Impactful Data > Big Data

data engineering
big data

Alex Antonison


November 22, 2022


In the world of data, data is categorized as either “big data” or just “data.” This can be problematic since when an organization doesn’t have “big data,” more often than not they do not take time to automate processing their data nor take care in efficiently managing it. On the other hand, an organization may have what they consider “big data” and they spend a significant amount of effort and money managing it, even if there is no clear use-case. Because of this, I think the focus should shift from “big data” to “impactful data.”

What is data?

Before explaining what impactful data is, a quick definition about what is data. As a Data Engineer, to me data is a collection of values to represent a transaction, measurement, or an event along with information to provide context. An example of this could be data coming off sensors placed in a river. The sensor is set to collect measuremetns of pH, Temperature, and Dissolved Oxygen. Each measurement has a time stamp associated with it along with information about when and where the sensor was placed, when it was collected, quality check information about the sensor, etc. For a more detailed definition of data, Wikipedia has a good article around it.

What is impactful data?

To simply put it, impactful data has a clear use-case that can help solve a problem and/or answer a question that will help inform a decision. This could range from being used to create a KPI metric dashboard, data collected in a scientific study, to data that can help drive Government policy. In the absence of a clear use-case, my recommendation would be to document the data and archive it in cheaper object storage, such as AWS S3.

Should you automate processing and management of small volumes of impactful data?

Yes! Regardless of the volume of the impactful data, taking the time to streamline processing and managing the data can have a wide variety of benefits.

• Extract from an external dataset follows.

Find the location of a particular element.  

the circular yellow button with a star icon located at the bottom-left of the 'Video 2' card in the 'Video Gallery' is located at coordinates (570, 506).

Automating Data Processing

Automating data processing reduces the time it takes to gain access to the data and insights from it. It also reduces the amount of potential human error when manually processing data. This could start as a simple Python or R script run locally. As the volume and frequency of data increases, this could evolve into building a Serverless Data Pipeline in AWS using services like AWS Lambda, AWS Step Functions, and/or AWS Fargate. Depending on situation, there are pros and cons between running locally and deploying a data pipeline in a cloud platform. Regardless of the implementation, automating data processing leads to faster access to the data and insights along with less human errors.

Data Management

When does it make sense to build a data warehouse and marts? Well…“it depends.” If you are pulling in data from multiple desperate sources that you need to normalize together into a single harmonized data model, then a data warehouse and curated data marts may be appropriate. If the data is coming from a single source, it may be sufficient to streamline processing it and serving the results up via a Quicksight Dashboard.

When does volume of data matter?

There are some cases where the volume data will matter such as when evaluating a data platform architecture or exploring using Machine Learning to solve a problem.

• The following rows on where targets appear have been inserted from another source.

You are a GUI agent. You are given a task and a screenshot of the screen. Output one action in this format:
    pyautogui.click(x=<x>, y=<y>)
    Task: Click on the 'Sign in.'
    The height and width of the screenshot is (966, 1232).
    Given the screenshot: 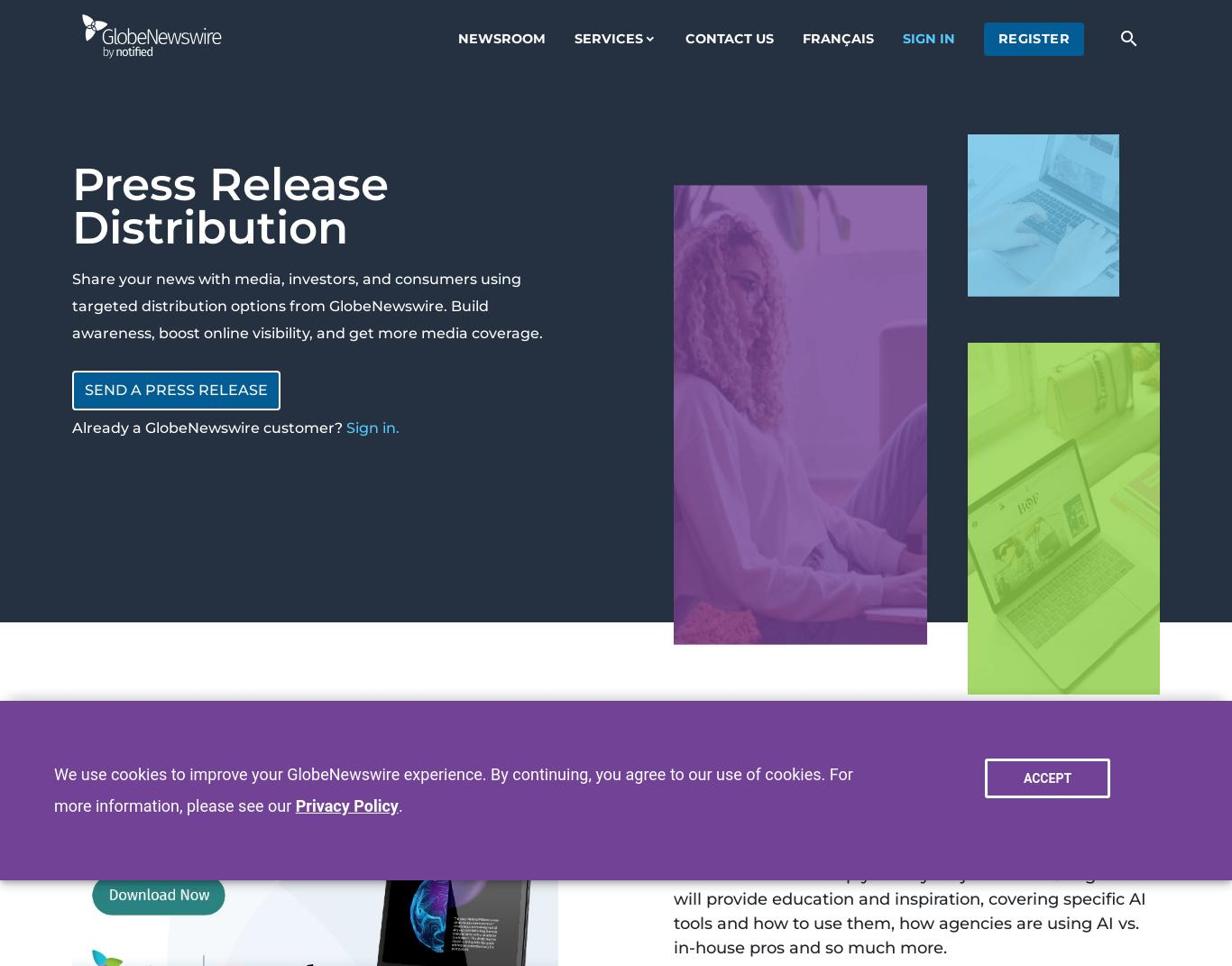 What is the action you would take?
    pyautogui.click(x=372, y=427)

Evaluating Data Platform Architecture

When building a data platform, it is important to take into consideration the 3 V’s of data (volume, velocity, and variety). This will inform the kinds of technologies a Data Engineer should consider using in order to ensure the data stack can handle the use-case. An example being a data platform to manage terabytes of data, a Data Engineer should consider frameworks that support parallel computing such as Spark with AWS EMR versus if I am managing gigabytes of data where I could use something simpler to use such Lambda functions to process the data and AWS Athena to query the data.

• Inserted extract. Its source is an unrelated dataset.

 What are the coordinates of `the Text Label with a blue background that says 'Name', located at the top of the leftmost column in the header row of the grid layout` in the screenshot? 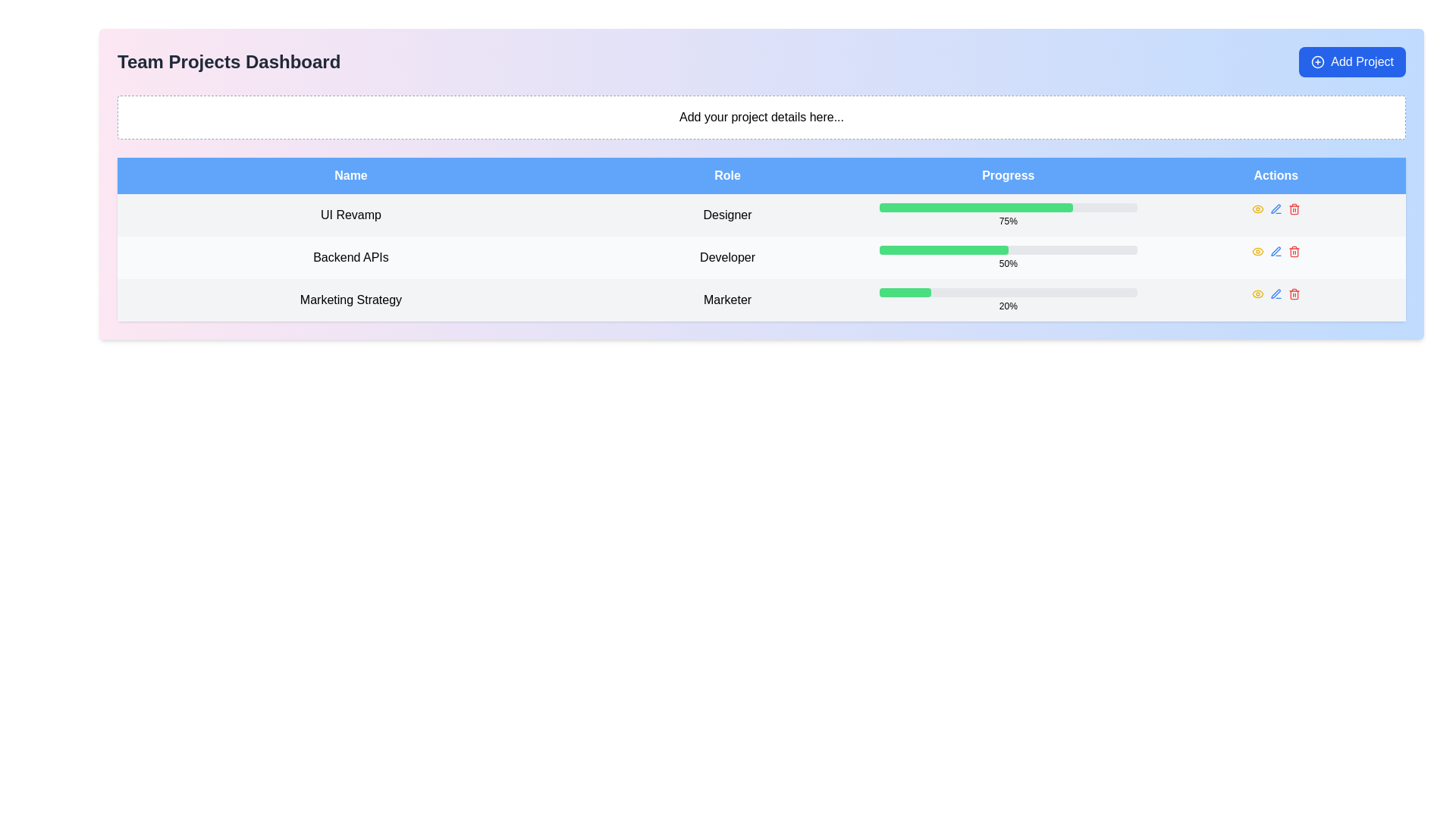 It's located at (350, 174).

Machine Learning Applications

When Machine Learning came onto the scene, it brought with it the need for large volumes of data in order to have sufficient data to train an algorithm to perform a task such as image classification, natural language processing, etc. In these cases, the larger the training dataset, more often than not the better the trained algorithm will perform. This is of course assuming the training dataset is well suited for the problem to be solved but that would deserve it’s own blog post.


It is important to think critically about the actual value of a dataset over the perceived value. Also, any dataset that is considered valuable, there are numerous benefits to invest time and energy into automating the processing and management of the data. This will help improve data quality and ensure data is accessible in a timely manner.